Gdy czytamy „Jesień średniowiecza” bądź „Homo ludens”, to jedną z najbardziej uderzających cech prozy Huizingi jest jej oddziaływanie na zmysły. Autor opisuje obrazy, dźwięki, zapachy, towarzyszące opisywanym przez niego ludziom – śledzi ich losy, działania i gusta. Pod tym względem Huizinga jest wielkim estetą. Podobnie z opisywanymi przez niego bohaterami, którzy uciekają w rozbuchane i przesadne rozrywki i estetyzację życia, przykrywając gasnący świat średniowiecza, nad którym unosi się zapach krwi i róż. W przeciwieństwie do wielkiego historyka renesansu, Jacoba Burckhardta, który w piętnastym wieku dostrzegał zalążki nowoczesnego indywidualizmu i odrodzeniowej wiary w człowieka, świat przedstawiony przez Huizingę nie zmierza ku żadnemu odrodzeniu, lecz raczej stanowi po prostu schyłkową fazę pewnej cywilizacji. Piękną, melancholijną, lecz nieuchronną katastrofę.

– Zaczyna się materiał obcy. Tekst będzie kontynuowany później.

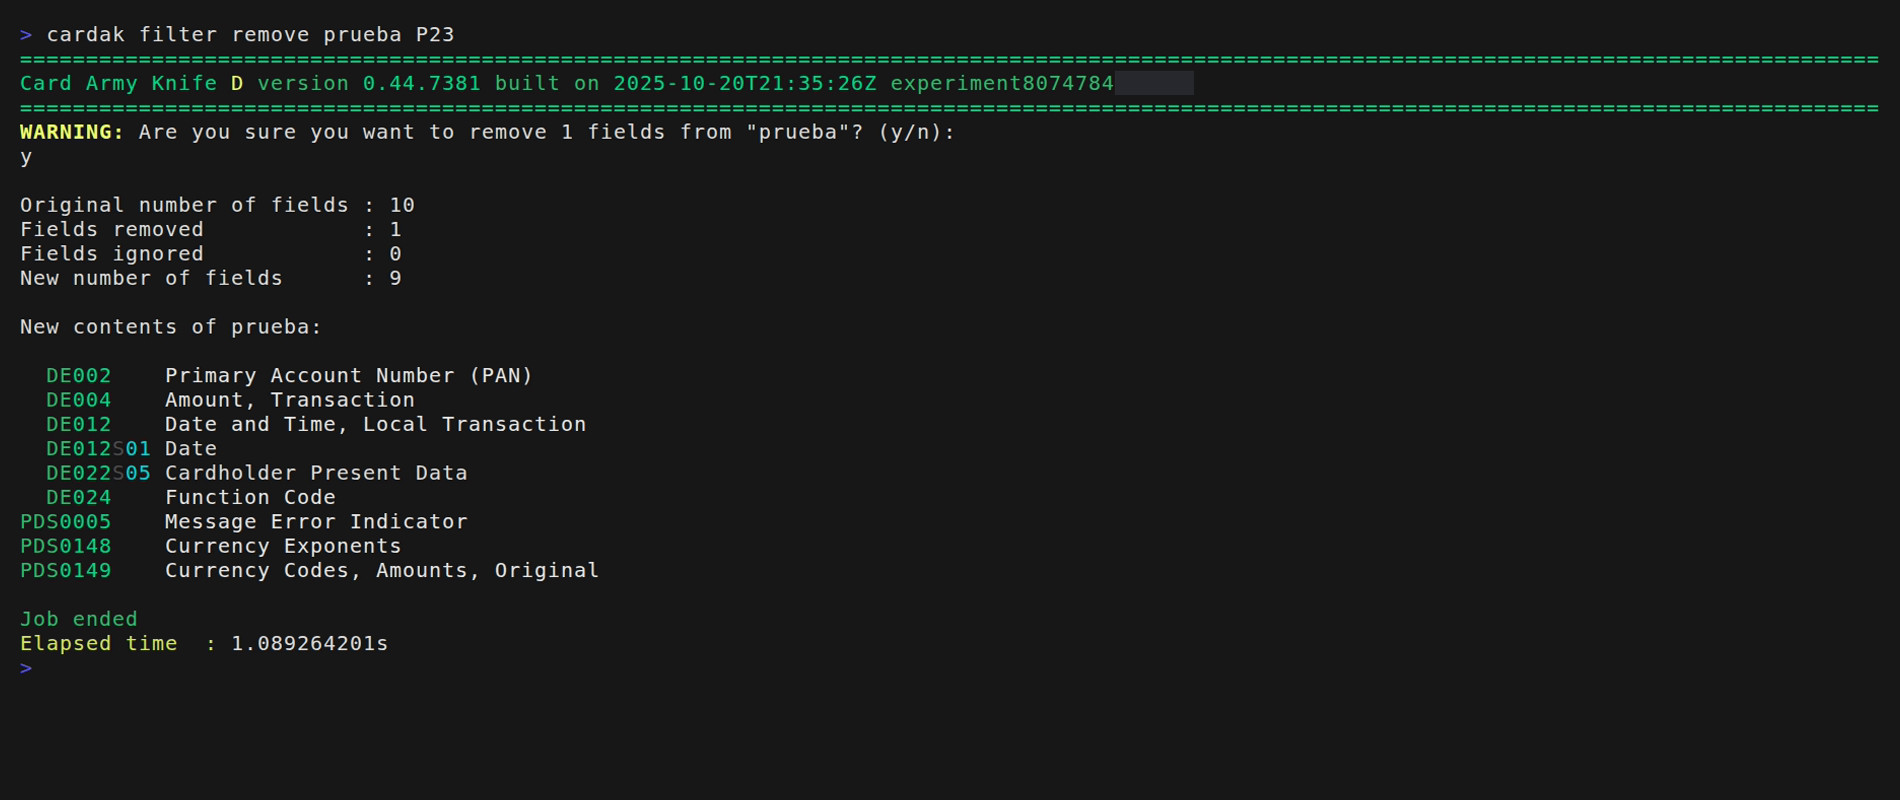Image resolution: width=1900 pixels, height=800 pixels.
Task: Click the DE012S01 Date subfield code
Action: pyautogui.click(x=98, y=449)
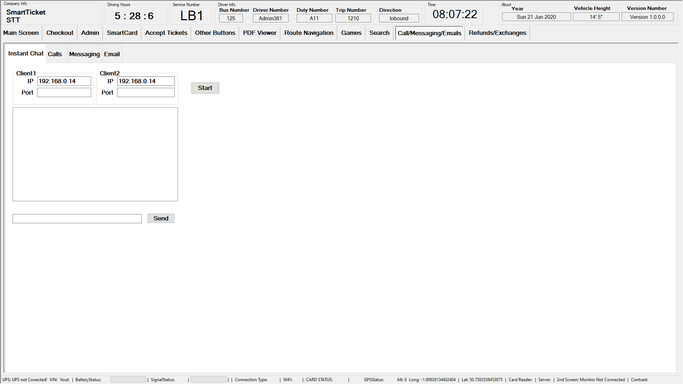Click the Send message button

[161, 218]
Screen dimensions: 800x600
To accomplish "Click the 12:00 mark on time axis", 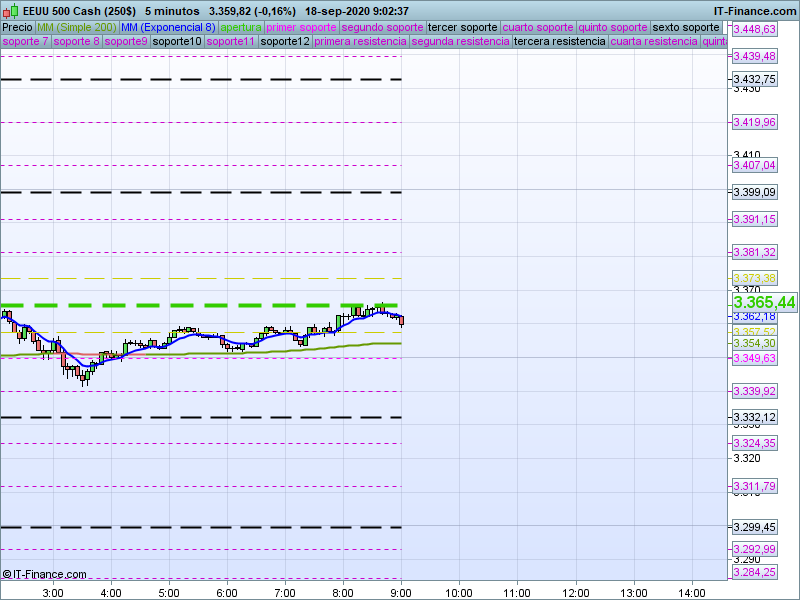I will 575,592.
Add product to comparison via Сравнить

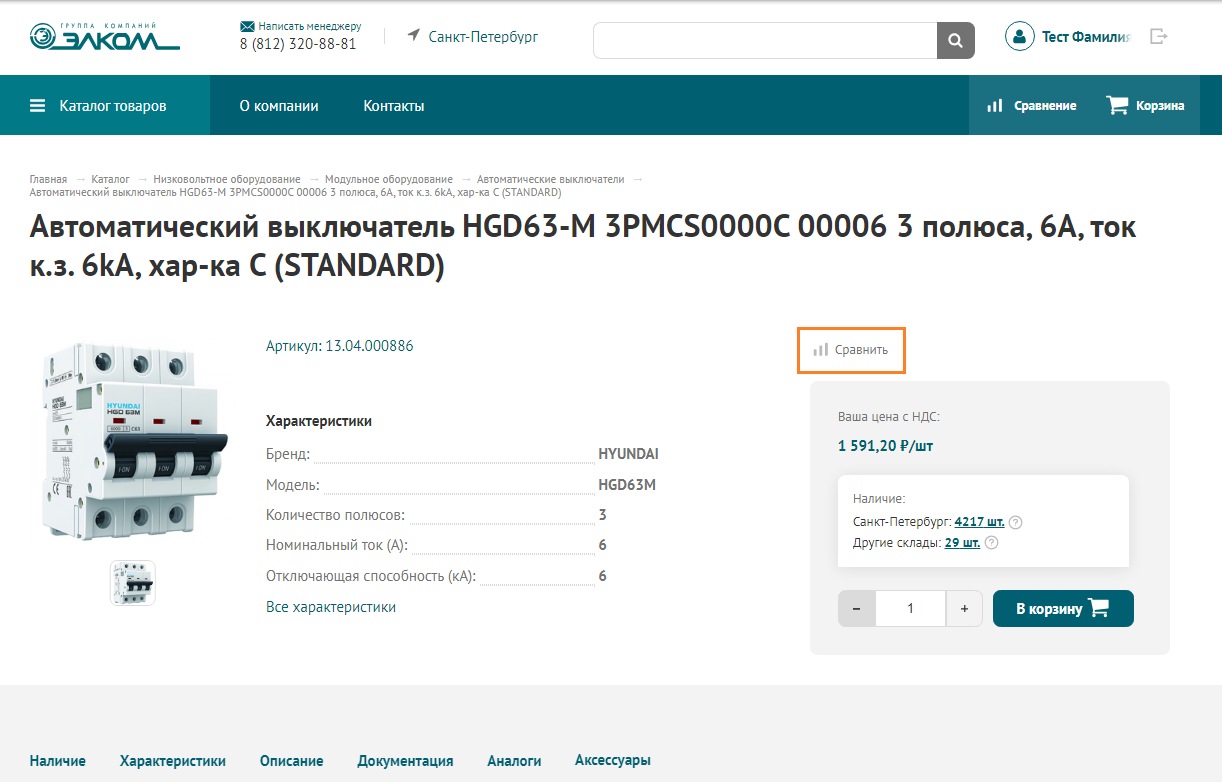point(851,350)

Wizja zmierzchu cywilizacji zbliża Huizingę do jednego z najważniejszych myślicieli początku XX wieku, Oswalda Spenglera. Wymowna jest zbieżność daty publikacji „Zmierzchu Zachodu” w 1918 r. i „Jesieni średniowiecza” niecały rok później. Podczas gdy Spengler kreśli wizję nieuchronnego zmierzchu zachodniej cywilizacji, Huizinga równolegle maluje przed nami wizję innego zmierzchu. Tego, który w piętnastym wieku stał się udziałem dworu burgundzkiego, coraz bardziej desperacko uciekającego od rzeczywistości w coraz bardziej wyrafinowane bale, turnieje i poezję. Wszystko po to, aby przytłumić zapachem róż unoszący się wokół fetor krwi. Pod tym względem dzieło Huizingi stanowi fascynującą paralelę do wizji Spenglera, przyjmowanych powszechnym zainteresowaniem w Europie wyniszczonej Wielką Wojną. Podczas gdy autor „Zmierzchu Zachodu” przepowiadał nadchodzący nieuchronnie upadek, Huizinga opisał zmierzch, który już nastąpił, choć w innym czasie.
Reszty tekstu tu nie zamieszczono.